▶ _TEXTO DE LECTURA_
------

Cuando descubrí que tenía trastorno bipolar mediante consultas por internet, una de las cosas que más me atormentaba eran los tratamientos mencionados: electroshocks, fuertes antipsicóticos (que no llegué a experimentar en carne propia), litio y otros fármacos.
Durante años (aproximadamente 25) no tuve claridad sobre mi condición. Sufrí tres crisis graves con tendencia a la manía, llegando a cuadros psicóticos (que comúnmente son llamados por los legos como "locura"). La primera me llevó a ser internado en un centro psiquiátrico, mientras que las otras dos se manejaron de forma ambulatoria una con un psicoanalista y otro por un psiquiatra, quienes me prescribieron antipsicóticos para controlar los episodios agudos, luego me los recetaban como tratamiento continuo.
En mi caso particular, el protocolo farmacológico no me permitía sentirme funcional: los antipsicóticos solo parecían útiles durante las crisis maníacas. En fases estables, optaba por suspenderlos hasta la siguiente recaída, con intervalos prolongados entre episodios. Durante las depresiones, resistía sin medicación; aunque desagradables, nunca confié en los antidepresivos (de hecho, jamás los he usado). Ahora, al confirmar que tengo trastorno bipolar tipo I, entiendo que esta decisión fue acertada, pues suelen desaconsejarse en casos como el mío.

------

▶ _DATOS PROPORCIONADOS_
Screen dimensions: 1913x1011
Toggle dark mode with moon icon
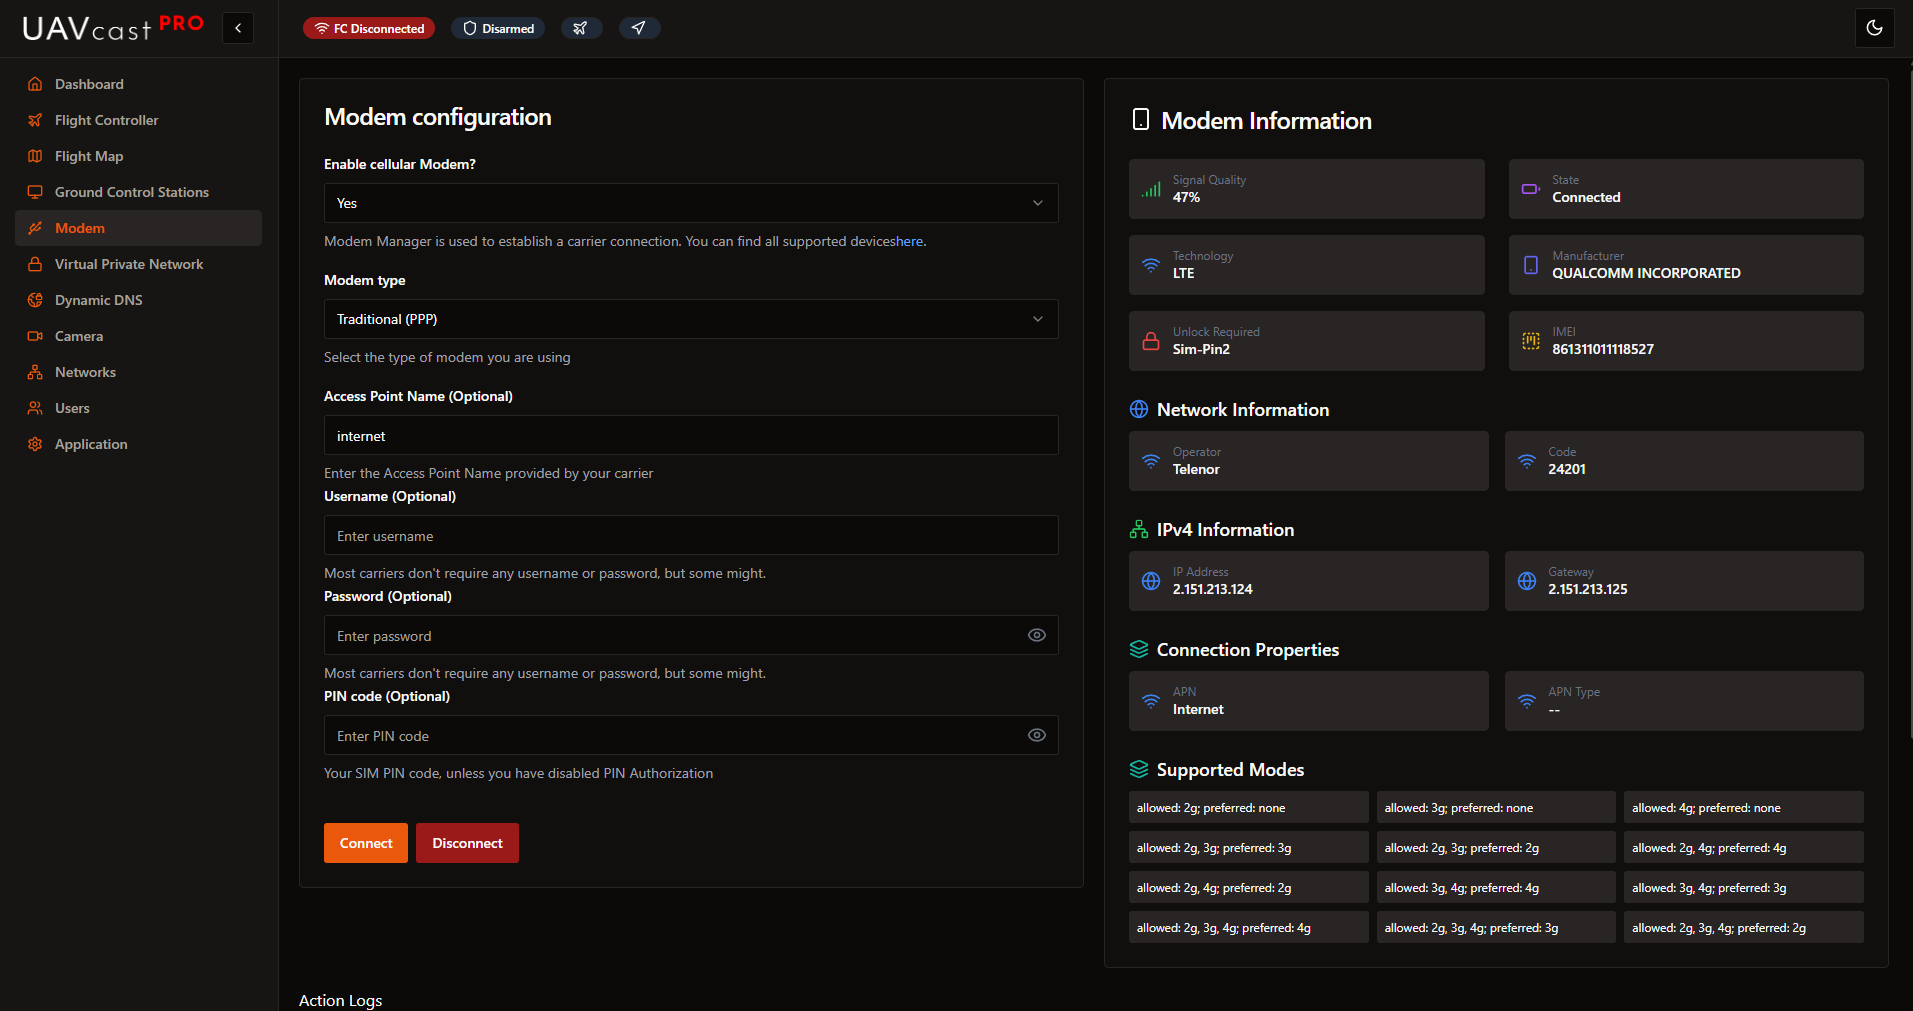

------

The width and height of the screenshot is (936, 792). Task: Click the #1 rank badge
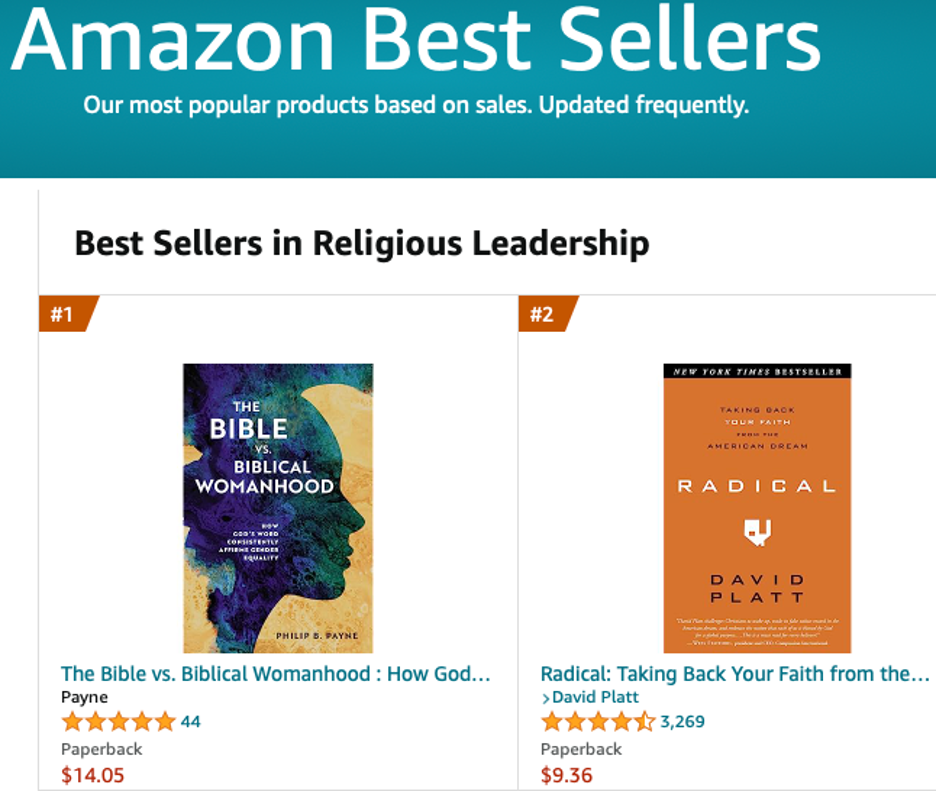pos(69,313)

------

▶ _EJERCICIOS_
a) Enumera todos los tratamientos que se nombran en la primera oración del texto sobre el trastorno bipolar.
b) Traduce al inglés esta oración del texto sobre el trastorno bipolar: "Durante años (aproximadamente 25) no tuve claridad sobre mi condición."
c) Copia sin cambios el fragmento del texto sobre el trastorno bipolar que va desde "Cuando descubrí que" hasta "y otros fármacos.", ambos incluidos.
Los datos no hacen falta para resolver ninguna tarea.

▶ _SOLUCIONES_
a) electroshocks, fuertes antipsicóticos, litio, otros fármacos

b) For years (approximately 25) I had no clarity about my condition.

c)
Cuando descubrí que tenía trastorno bipolar mediante consultas por internet, una de las cosas que más me atormentaba eran los tratamientos mencionados: electroshocks, fuertes antipsicóticos (que no llegué a experimentar en carne propia), litio y otros fármacos.